**Given problem:**
Reproduce the data below with every "Share" changed to "Send" and nothing else altered. Leave out the pictures.

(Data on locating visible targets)
◆ ◆ ◆ ◆ ◆
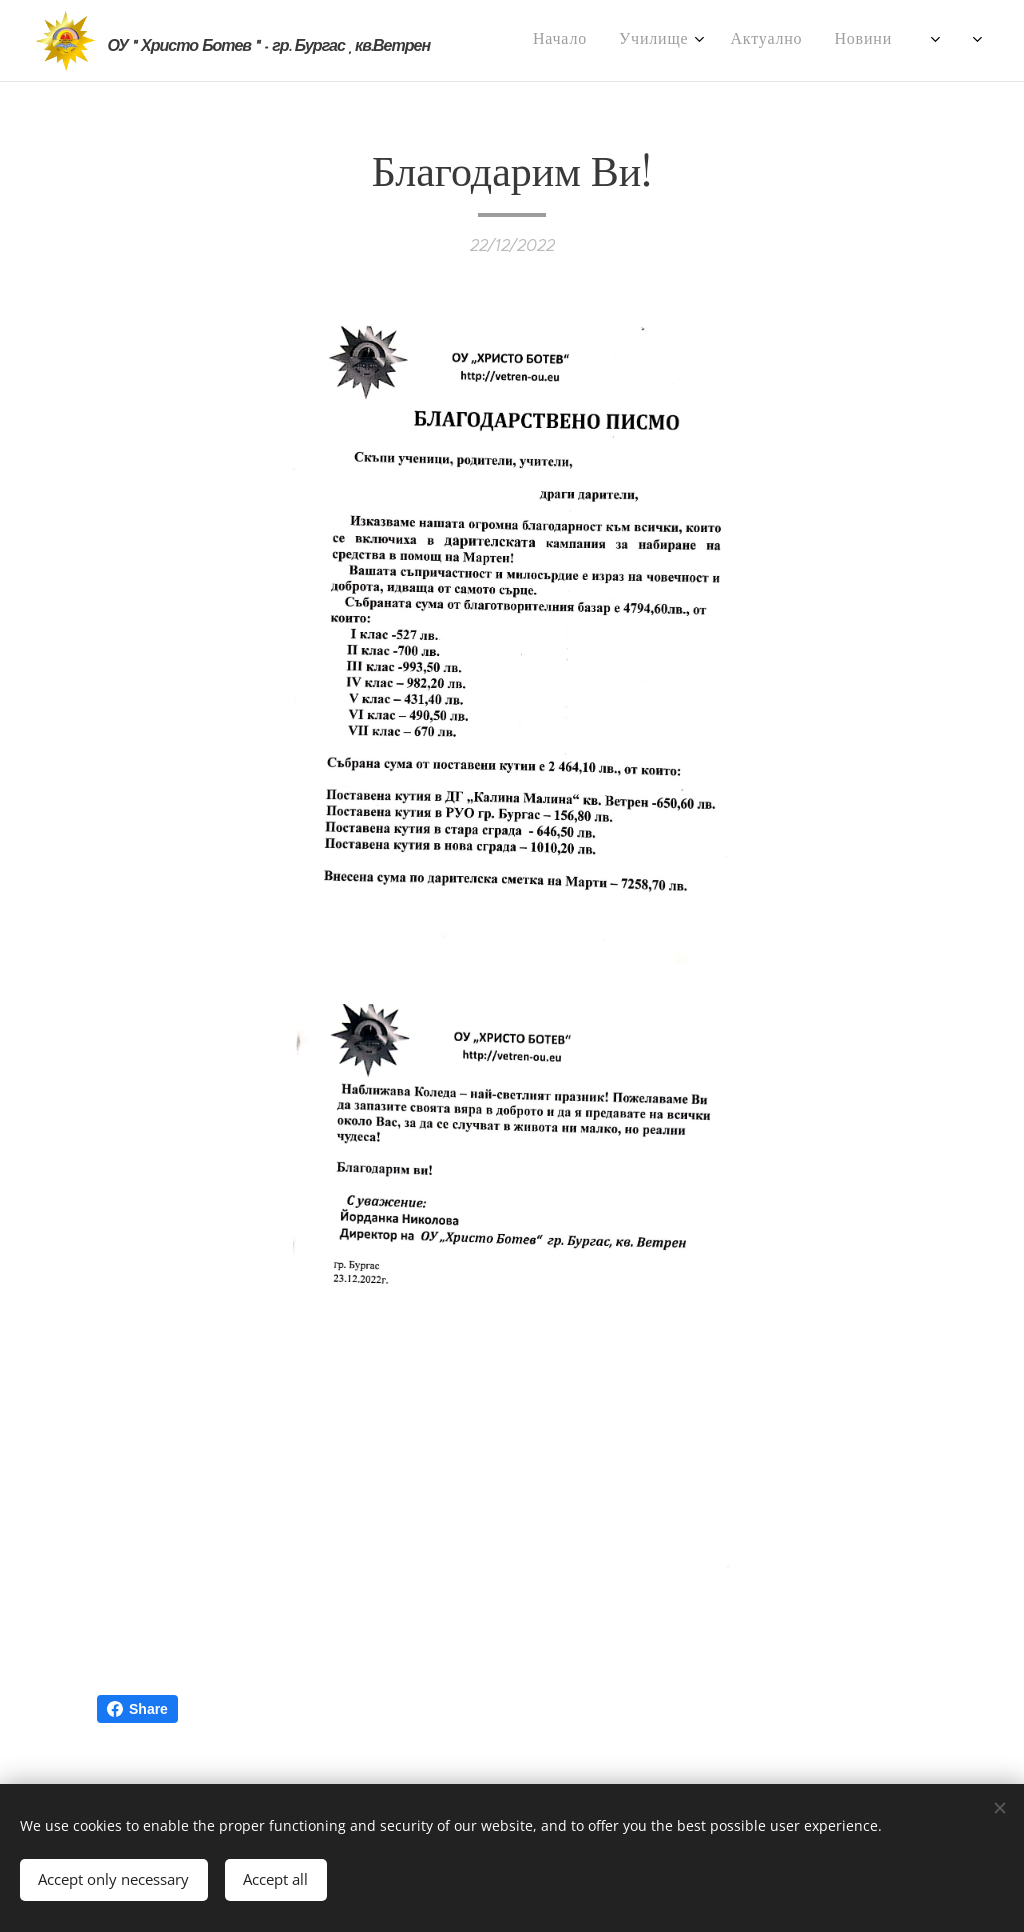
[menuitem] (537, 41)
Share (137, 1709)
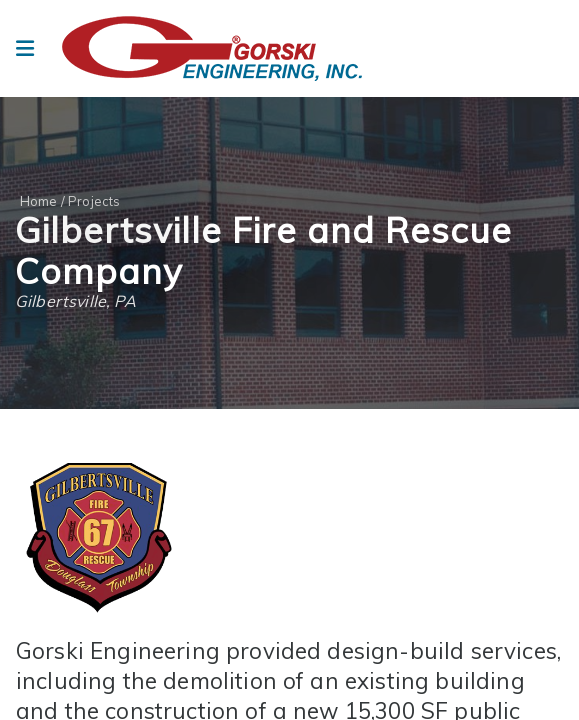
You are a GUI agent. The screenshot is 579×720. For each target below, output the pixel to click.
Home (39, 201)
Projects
◆ ◆ ◆ ◆ ◆
**Answer below:**
[menuitem] (537, 41)
Send (137, 1709)
You are a GUI agent. The screenshot is 579×720. For each target below, output the pixel to click.
Home (39, 201)
Projects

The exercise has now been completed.